Visual Question Answering with DeepProbLog Using Neuro-Symbolic AI | by Jorrit Willaert | Oct, 2022

By Jessie Hobb On Oct 5, 2022

Comparing neuro-symbolic AI against a purely neural network-based approach on visual question-answering

This article focuses on Visual Question Answering, where a neuro-symbolic AI approach with a knowledge base is compared with a purely neural network-based approach. From the experiments, it follows that DeepProbLog, the framework used for the neuro-symbolic AI approach, is able to achieve the same accuracy as the pure neural network-based approach with almost 200 times less iterations. Clearly, the training is much more targeted, but comes at a cost. The algebraic operators internal to DeepProbLog are extremely costly and hence the actual training time is considerably slower. Another drawback of DeepProbLog is that no easy speedups can be achieved, since the algebraic operators only work on CPUs (at least for now), and hence cannot benefit from accelerators such as GPUs.

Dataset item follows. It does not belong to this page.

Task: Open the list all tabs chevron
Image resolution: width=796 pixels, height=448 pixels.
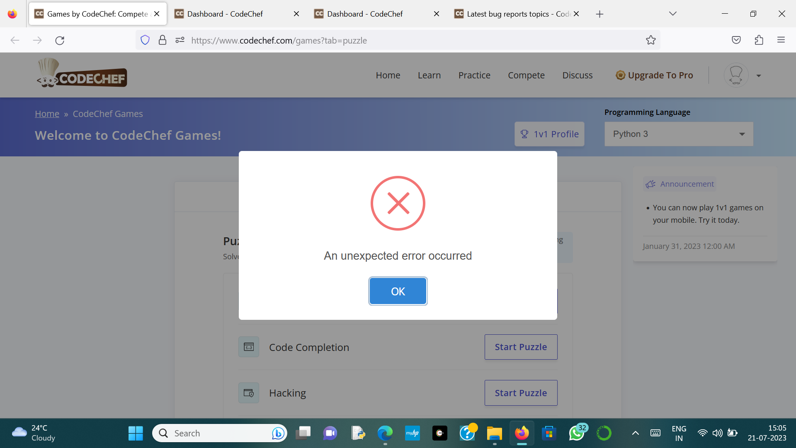Action: click(x=672, y=14)
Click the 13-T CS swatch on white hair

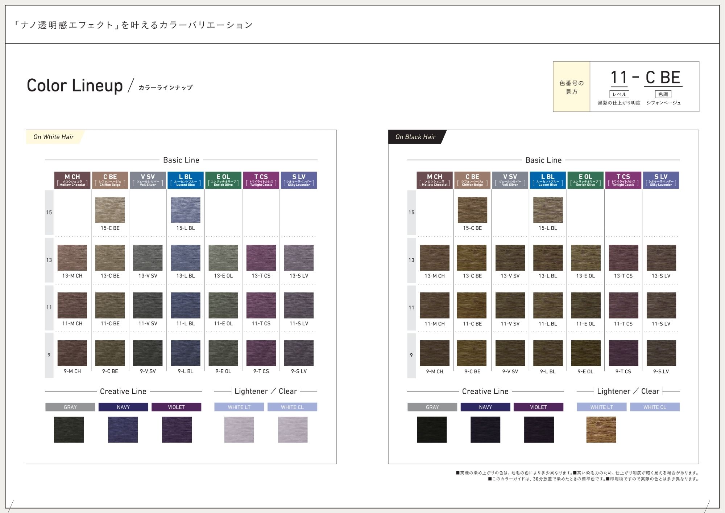point(261,258)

Image by Philipp Marquetand from Pixabay

The Neuro-Symbolic AI field is interested in building a bridge between the robustness of probabilistic knowledge and the well-known popularity and proven strengths of deep neural networks. DeepProbLog [1] offers this ability, by using both the strengths of neural networks (i.e., system 1, typical subconscious tasks such as visual recognition, the processing of languages, …), along with the strengths of rule-based probabilistic systems (i.e., system 2, slow, sequential thinking such as the derivation of a proof) [2].

This article elaborates on an application that requires both systems to be used, namely Visual Question Answering. System 1 will be required in order to gain an understanding of the image under investigation, with in particular their shapes and colors. System 2, on the other hand, will use this extracted information for deriving certain properties of objects (e.g., finding the shape of a green object), or even for capturing the relations between the objects (e.g., counting the number of circles in the image).

The application focuses on Visual Question Answering (VQA), for which huge datasets are present, along with very sophisticated methods. The best known dataset for VQA is CLEVR [3], which contains 100k images accompanied by one million questions. An example image is given beneath, while example questions are:

Are there an equal number of large things and metal
spheres?
What size is the cylinder that is left of the brown metal
thing that is left of the big sphere?
How many objects are either small cylinders or metal
things?

Figure 1: A sample image of the CLEVR dataset [3]

Clearly, both system 1 and system 2 are actively used when answering these questions. One could wonder if neural networks alone could answer these questions without having an explicit system 2 encoding (i.e. the rule based knowledge base). Intuitively, it makes sense that if certain facts of the world are known, learning can proceed much more quickly. Seen from an optimization viewpoint, errors made during prediction in this setup can be targeted exactly, which makes the optimization process more targeted as well, and hence more efficient. Finally, this article also provides evidence for these statements, since in subsection 4.1, the comparison between a VQA implementation with DeepProbLog is made with a purely neural network based approach.

This article is inspired by the CLEVR dataset, but uses a much more simplified version. In essence, it is almost like the Sort-of-CLEVR dataset [4]. The Sort-of-CLEVR dataset contains images as in Figure 2, while asking questions such as:sed for commercial use…

Non-relational questions: the shape, horizontal or vertical location of an object.
Relational questions: shape of the closest/furthest object to the object under investigation, or the number of objects with the same shape.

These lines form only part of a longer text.